- Fund manager Neil Woodford has warned stock markets around the world are in a “bubble,” citing bitcoin, ETFs, and yields on European junk bonds as “red lights.”
- Woodford made his name as a money manager by avoiding bank shares before the 2007 financial crash and by avoiding the tech sector before the tech sector’s dotcom crash in 2001.
LONDON — Star British fund manager has warned stock markets around the world are in a “bubble” which could result in one of the worst market crashes in history.
Speaking to the Financial Times, Woodford said: “Whether it’s bitcoin going through $10,000, European junk bonds yielding less than US Treasuries, historic low levels of volatility or triple-leveraged exchange traded funds attracting gigantic inflows — there are so many lights flashing red that I am losing count.”

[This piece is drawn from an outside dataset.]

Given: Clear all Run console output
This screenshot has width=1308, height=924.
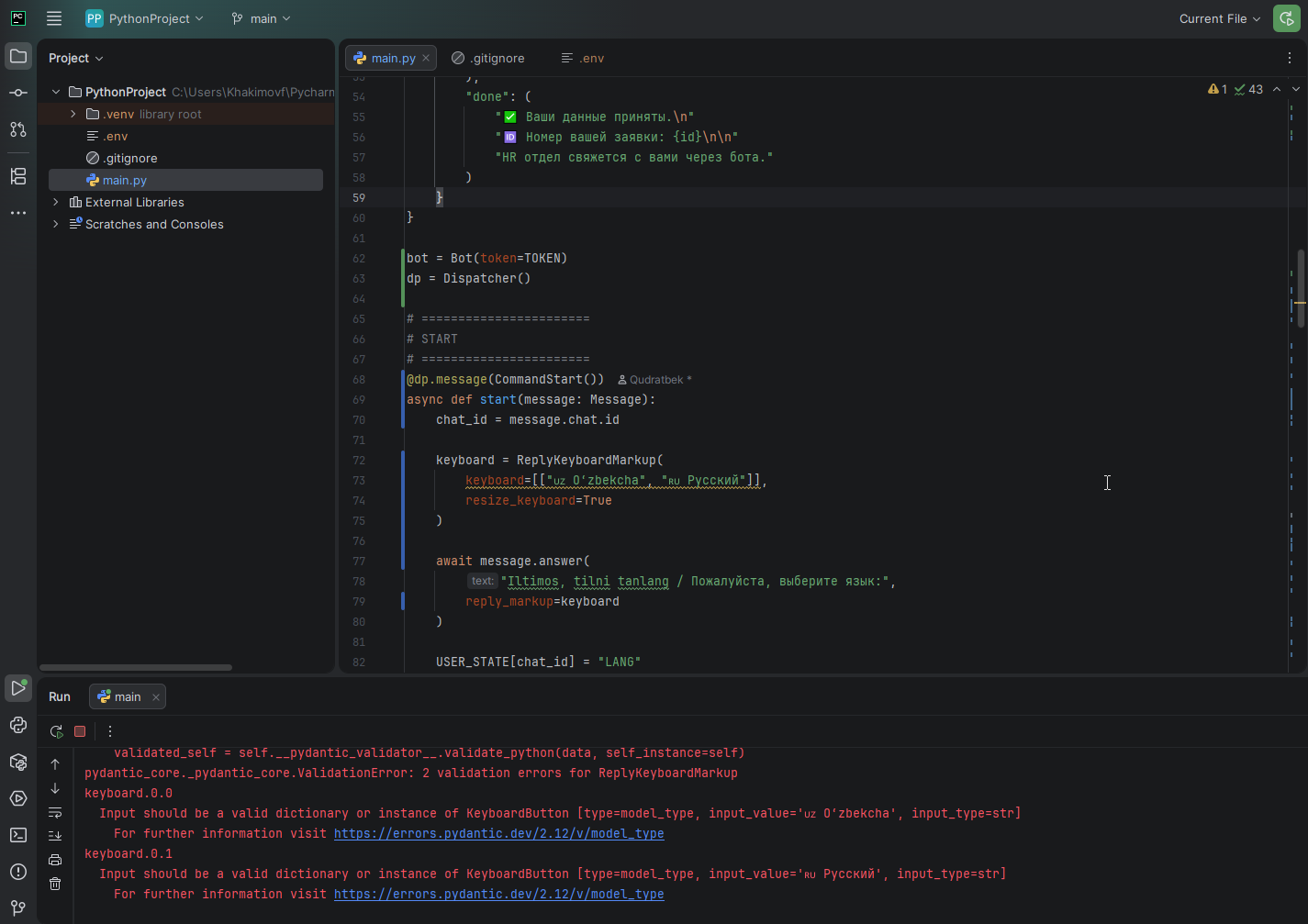Looking at the screenshot, I should point(55,884).
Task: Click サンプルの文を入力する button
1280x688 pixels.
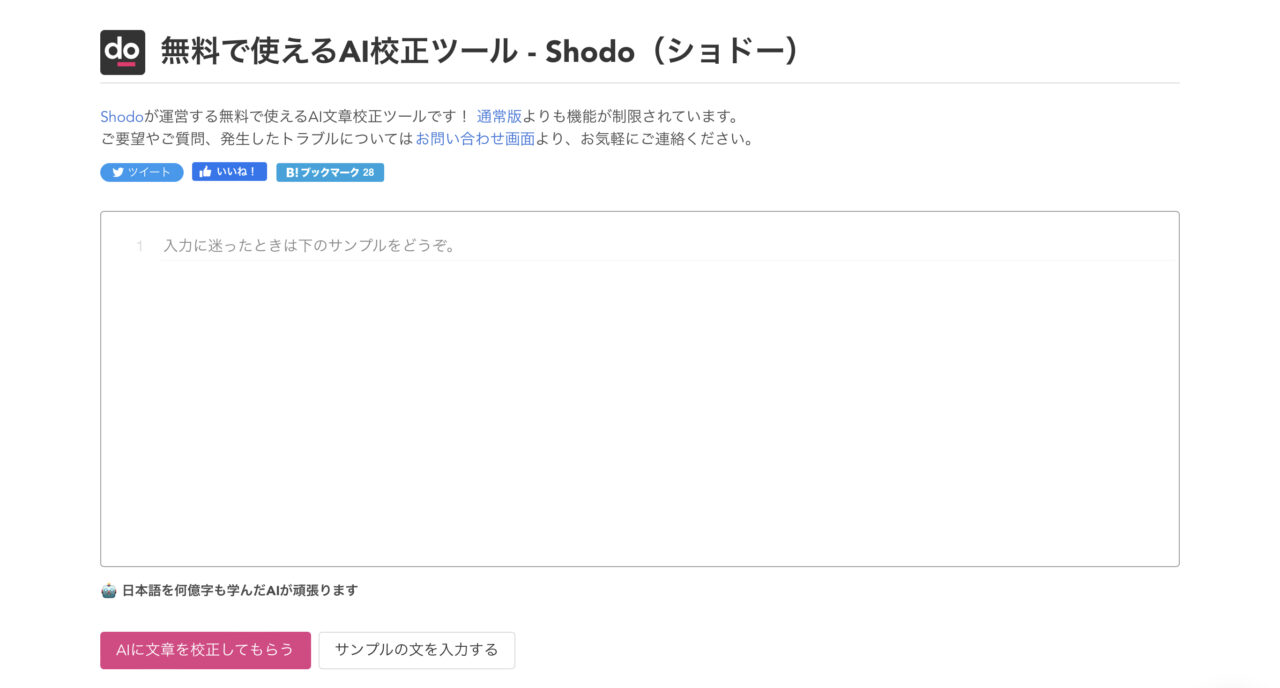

He said current equity valuations represent a bubble the likes of which he had “only witnessed two or three times in my career as an investor.”
Woodford is the founder of Woodford Investment Management, which manages over £15 billion of assets. He said he was selling out of over-hyped “zeitgeist” stocks and instead buying up UK-focused housebuilders and banks whose share prices have been discounted by the Brexit vote.
Woodford made his name as a money manager by avoiding bank shares before the 2007 financial crash and by avoiding the tech sector before the tech sector’s dotcom crash in 2001.
His flagship £8 billion equity income fund has performed badly this year, but he insisted his strategy will bear fruit.
“In the dotcom bubble it was the old economy stocks which became profoundly unloved and undervalued and today in the UK stock market, it is domestically-focused stocks,” he told the FT. “The funds I manage are positioned to exploit this opportunity and I am utterly convinced it will pay off when the bubble bursts — which I believe it inevitably will.”